Responsibility for the crash could be credibly attributed to Uber on a variety of levels including the configuration of the system, the reliability and robustness of the underlying software code and algorithms, the reliability of the hardware including sensors and processors, the quality of the underlying map governing the operational design domain (ODD), and the training of the “safety driver.”

Uber’s responsibility, no liability, virtually shouts from the pages of the NTSB report. In the instance of the fatal crash, for instance, the system determined that emergency braking was required, but the emergency braking maneuver is not enabled when the car is in self-driving mode, according to NTSB findings. Uber stated that this was intended to reduce the likelihood of erratic stops on public roads (something Tesla vehicles have been found to do).  It was up to the safety driver to intervene – but the system was not designed to alert the driver when emergency braking is required.

It’s true that the safety driver was distracted at the time of the crash – watching a television program on a mobile device brought into the car. Video recorded by the vehicle’s driver monitoring system clearly reveals this distraction.

The purpose of the driver monitor is to ensure that the driver remains engaged in the driving task. Uber failed to link the driver monitor system to either a driver warning or to a disengagement of the automated driving system. The fatal crash is a strong argument for simultaneous remote driver monitoring if not remote vehicle control in such a testing circumstance.

Worse even than these issues, though, was Uber ATG’s history of crashes as reported by the NTSB:

“ATG shared records of fleet crash history with NTSB investigators. The records showed that between September 2016 and March 2018 (excluding the current crash), there were 37 crashes and incidents involving ATG test vehicles which at the time operated in autonomous mode. Most of these crashes involved another vehicle striking the ATG test vehicle—33 such incidents; 25 of them were rear-end crashes and in 8 crashes ATG test vehicle was side swiped by another vehicle.

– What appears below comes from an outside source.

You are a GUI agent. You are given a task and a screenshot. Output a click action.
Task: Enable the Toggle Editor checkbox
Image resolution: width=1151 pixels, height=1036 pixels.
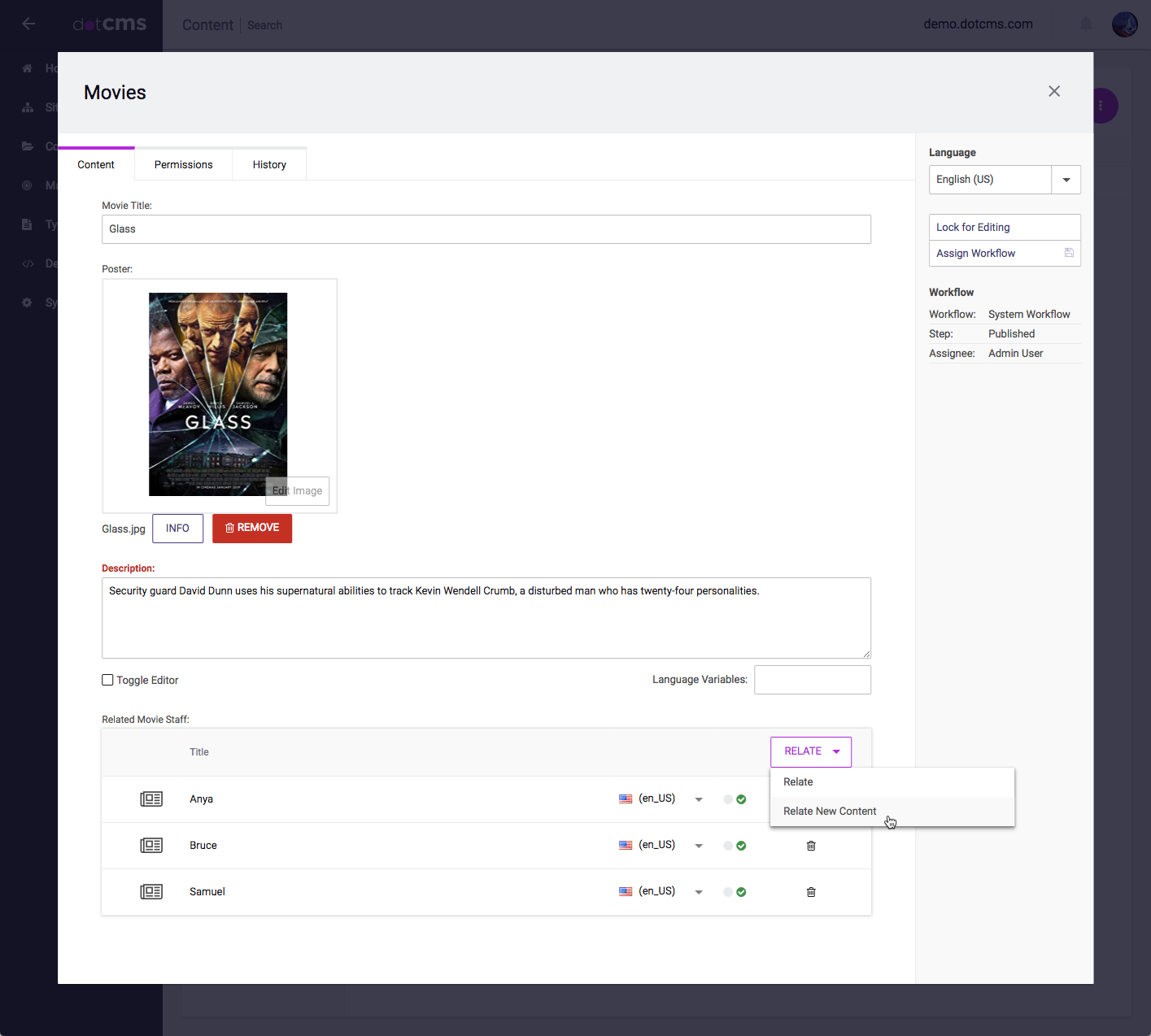107,680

“In only two incidents, the ATG test vehicles were the striking vehicles. In one incident, the ATG vehicle struck a bent bicycle lane bollard that partially occupied the ATG test vehicle’s lane of travel. In another incident, the vehicle operator took control of the vehicle to avoid a rapidly approaching oncoming vehicle that entered the ATG vehicle’s lane of travel; the vehicle operator steered away and struck a parked car. In the remaining two incidents, an ATG vehicle was damaged by a passing pedestrian while the vehicle was stopped.”

The history reported by Uber ATG to NTSB suggests a less than stellar performance by the ATG system on the road leading up to the fatal crash. It is perhaps no surprise that both Uber ATG and its newfound partner in automated driving at the time, Nvidia, stopped testing their automated driving systems in the wake of the crash.

The conclusion of the NTSB was that the ADS was sufficiently proficient to lull the safety driver into a false sense of security and that Uber failed to put adequate countermeasures in place to overcome that driver complacency. In the end, though, the NTSB determined the probable cause of the crash to be “the failure of the vehicle operator to monitor the driving environment and the operation of the automated driving system because she was visually distracted throughout the trip by her personal cell phone.”

Uber settled with Elaine Herzberg’s family almost immediately. Uber ATG has made multiple changes in its program and resumed testing since the crash. But the surfacing of criminal charges against the safety driver two and a half years after the incident raises questions regarding responsibility and liability in the automotive industry.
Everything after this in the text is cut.